Adam Lowry, winger, Swift Current Broncos (WHL)
Lowry, slowed by mononucleosis early on last season, improved steadily throughout the year. The 6-foot-4, 185-pound wing who scored 18 goals and 45 points isn't afraidto get his hands dirty. Lowry had 84 penalty minutes this season, including a couple fighting majors.
As the son of former NHLer Dave Lowry, and with his brother Joel, a Cornell University commit, also projected to be selected in this year's draft, Adam Lowry's bloodlines have to be worth something to scouts.
Colin Jacobs, centre, Seattle Thunderbirds (WHL)
Standing 6-foot-2, 204 pounds, Jacobs could easily be the poster boy for the everything is bigger in Texas slogan. A big reason the Coppell, Texas, native racked up major minutes on a young Thunderbirds squad this season was his versatility. He often has an impact at both ends of the ice, playing on the power play and penalty kill.
The peak of Jacobs' offensive upside has been questioned among scouts. Some doubt whether he can be a top-six NHL forward, while others believe Jacobs has a lot of untapped offensive potential.
Victor Rask, centre, Leksand (Sweden)
Rask was initially one of the most prominent names in the 2011 draft class, but he's slowly dropped among draft rankings.
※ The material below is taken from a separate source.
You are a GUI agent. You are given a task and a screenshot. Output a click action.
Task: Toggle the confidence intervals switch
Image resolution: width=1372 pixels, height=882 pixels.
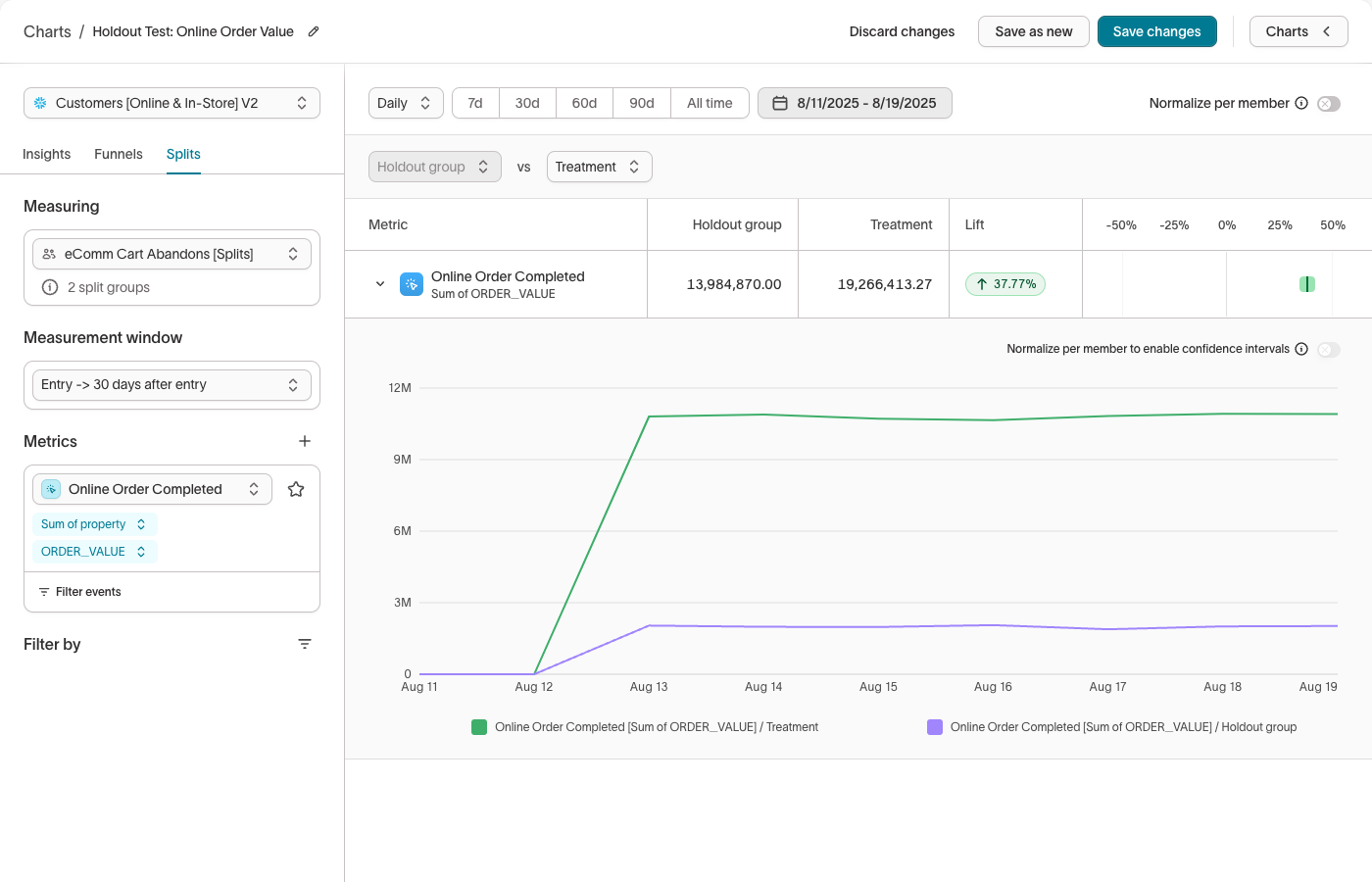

A big reason for Rask's prospect stock dropping is his poor offensive production in the Swedish Elite League. He managed just five goals and 11 points in 37 games with Leksand, bearing in mind he is an 18-year-old playing in a men's league.
Rask's 6-foot-2, 194-pound frame is one of his major selling points. His size and professional hockey experience could make for a relatively smooth transition to the NHL once he's ready.
Shane Prince, wing, Ottawa 67's (OHL)
Prince, who's been invited to USA Hockey's world junior summer camp, showed an offensive flair this season with 25 goals and 88 points in 59 regular-season games. The native of Spencerport, N.Y., is a puck-handling wizard with an endless supply of toe-drags and tape-to-tape passes.
With his 5-foot-11, 185 pound frame, Prince's size and questions about his durability have diminished his stock somewhat. If Prince can get stronger and improve his chances of avoiding injury, he could grow into one of the most impressive forwards of this year's draft class.
Travis Ewanyk, centre, Edmonton Oil Kings (WHL)
After winning nearly every draw at the IIHF world under-18 championship in Germany, Ewanyk grabbed the attention of scouts with his impressive defensive instincts. Whether it is blocking shots or laying bone-crushing hits, Ewanyk is able to change the momentum of a game with his fearless defensive play.
Ewanyk, who had 16 goals and 27 points while playing all 72 games for Edmonton, does need to show he's capable contributing more offensively. Otherwise, he could get pigeonholed as strictly being an energy player in the NHL.